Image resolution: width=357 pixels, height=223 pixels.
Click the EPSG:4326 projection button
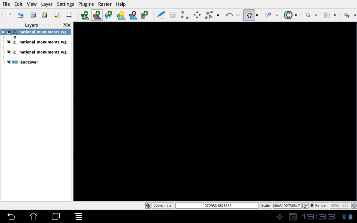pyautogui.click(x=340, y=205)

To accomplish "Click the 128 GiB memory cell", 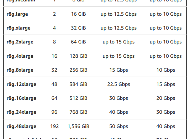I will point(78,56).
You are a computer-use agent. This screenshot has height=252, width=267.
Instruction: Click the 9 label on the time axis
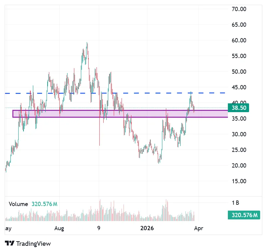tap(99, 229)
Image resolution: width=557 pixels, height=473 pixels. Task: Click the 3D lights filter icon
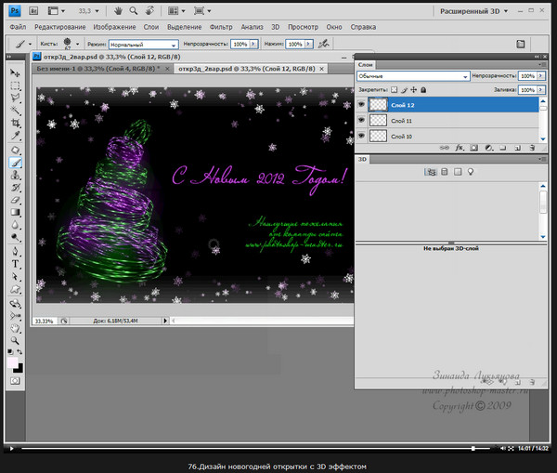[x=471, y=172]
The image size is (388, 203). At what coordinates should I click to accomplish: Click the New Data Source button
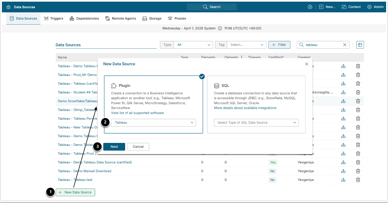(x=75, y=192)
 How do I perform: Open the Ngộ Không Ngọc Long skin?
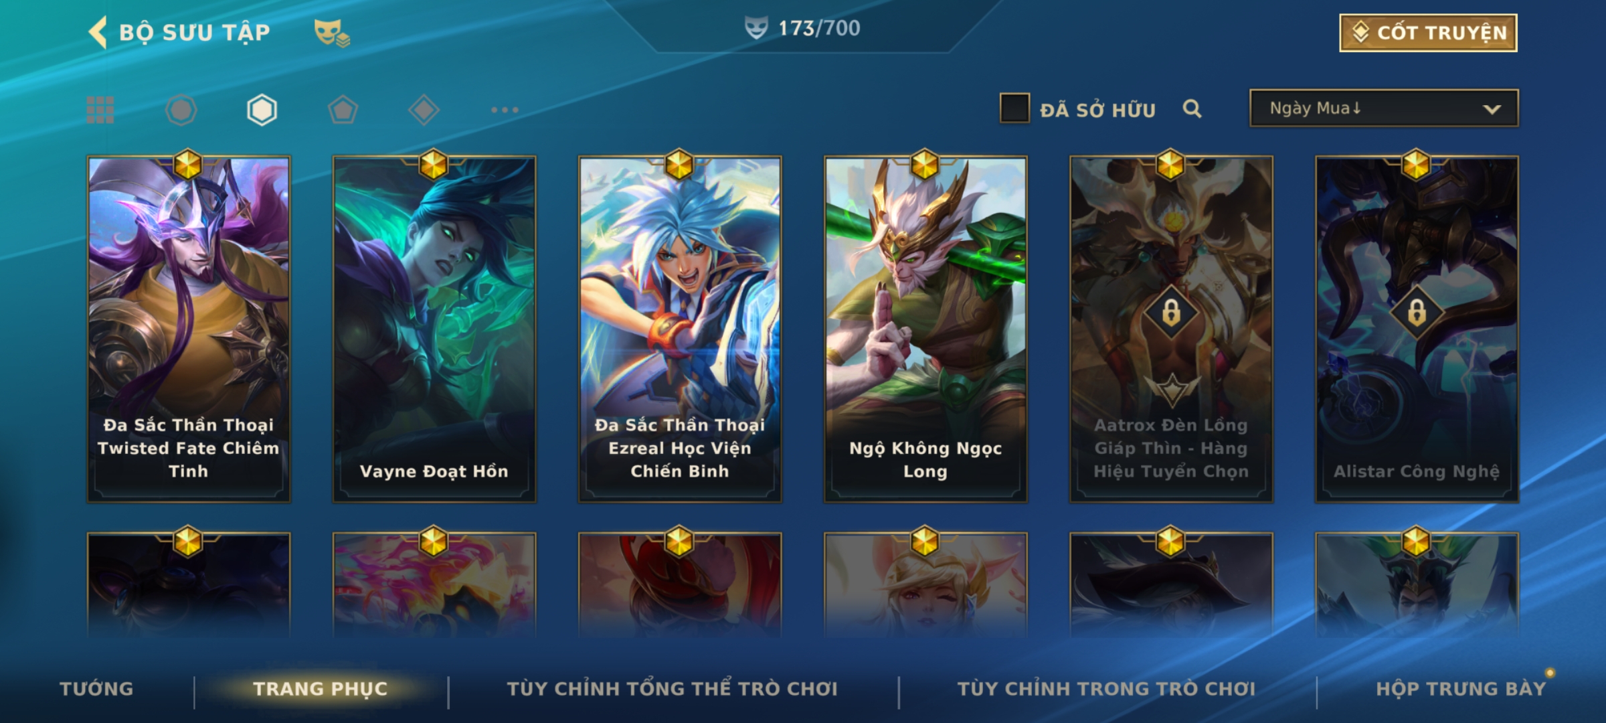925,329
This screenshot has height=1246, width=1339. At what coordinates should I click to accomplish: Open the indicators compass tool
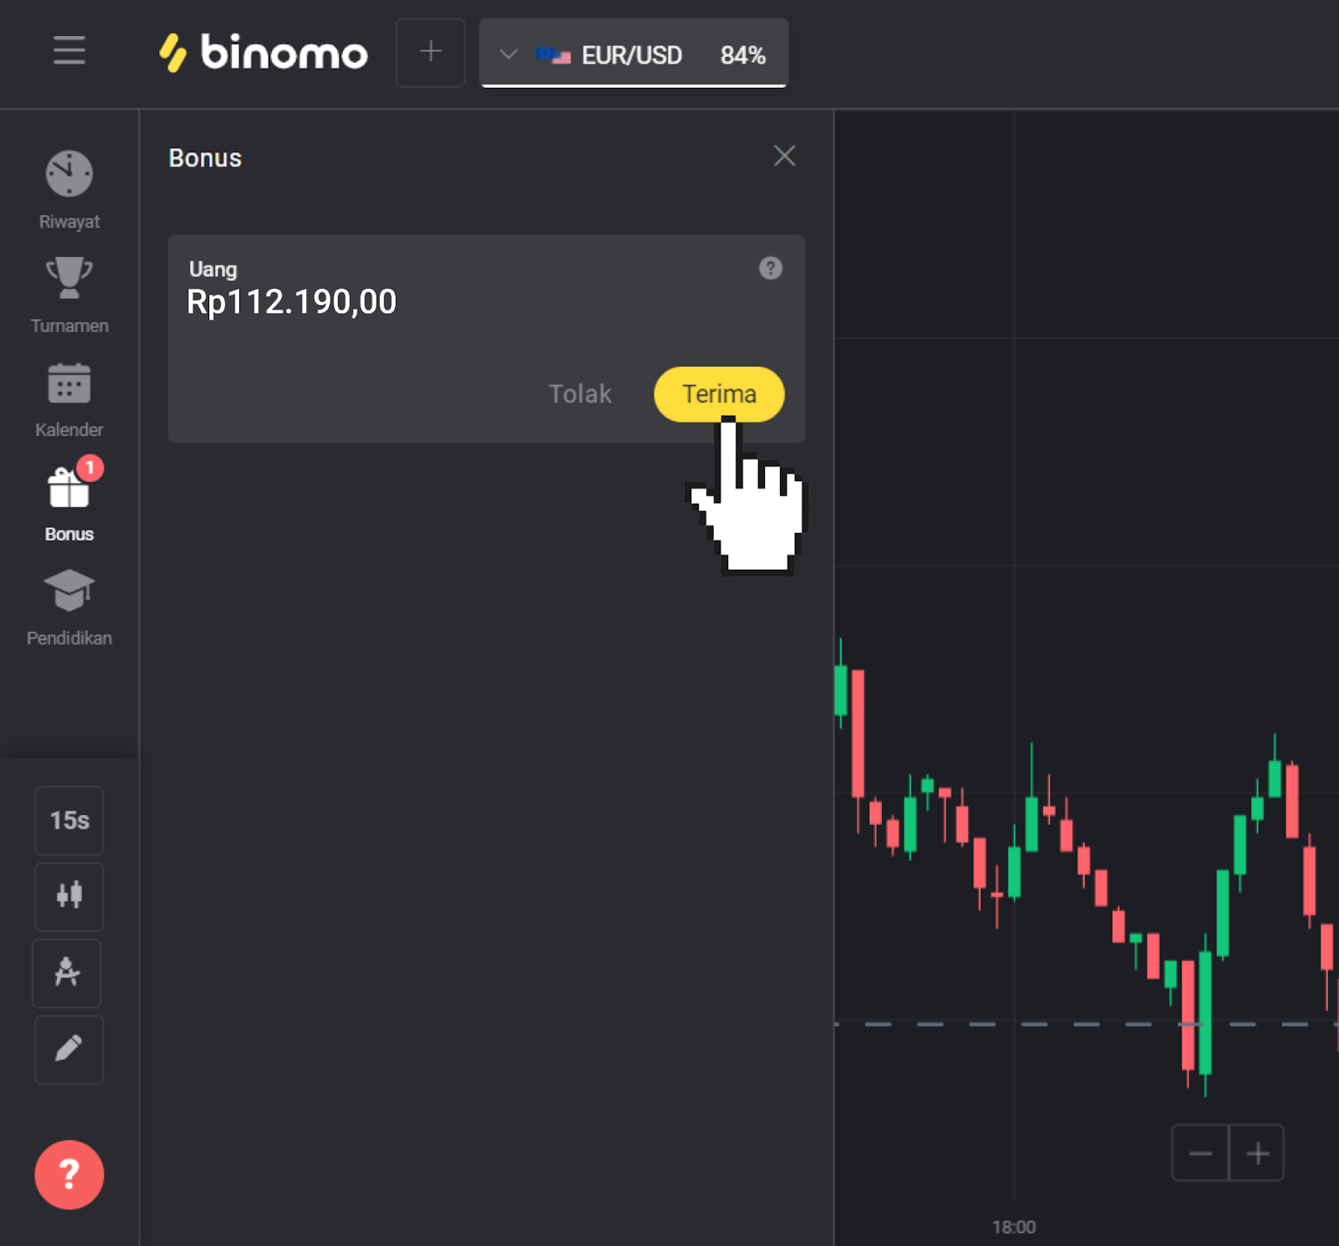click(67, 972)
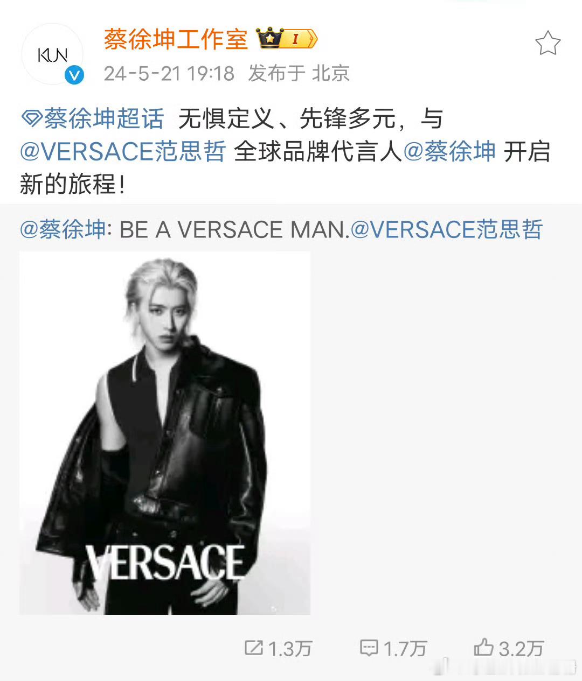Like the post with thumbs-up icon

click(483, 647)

▶ EXERCISE OBJECTIVE
Please write out, exactly, every line from the line with "You are a computer-use" through the final line of the data above, leaving out pictures.

▶ ANSWER SPACE
You are a computer-use agent. This screenshot has height=252, width=267.
Instruction: Click the 9 label on the time axis
tap(99, 229)
Image resolution: width=557 pixels, height=473 pixels. Task: Click the 3D lights filter icon
[x=471, y=172]
The image size is (388, 203). At what coordinates should I click to accomplish: Click the New Data Source button
(x=75, y=192)
 How do I perform: Open the Ngộ Không Ngọc Long skin?
925,329
This screenshot has height=1246, width=1339. At what coordinates should I click to accomplish: Open the indicators compass tool
click(67, 972)
Like the post with thumbs-up icon

click(483, 647)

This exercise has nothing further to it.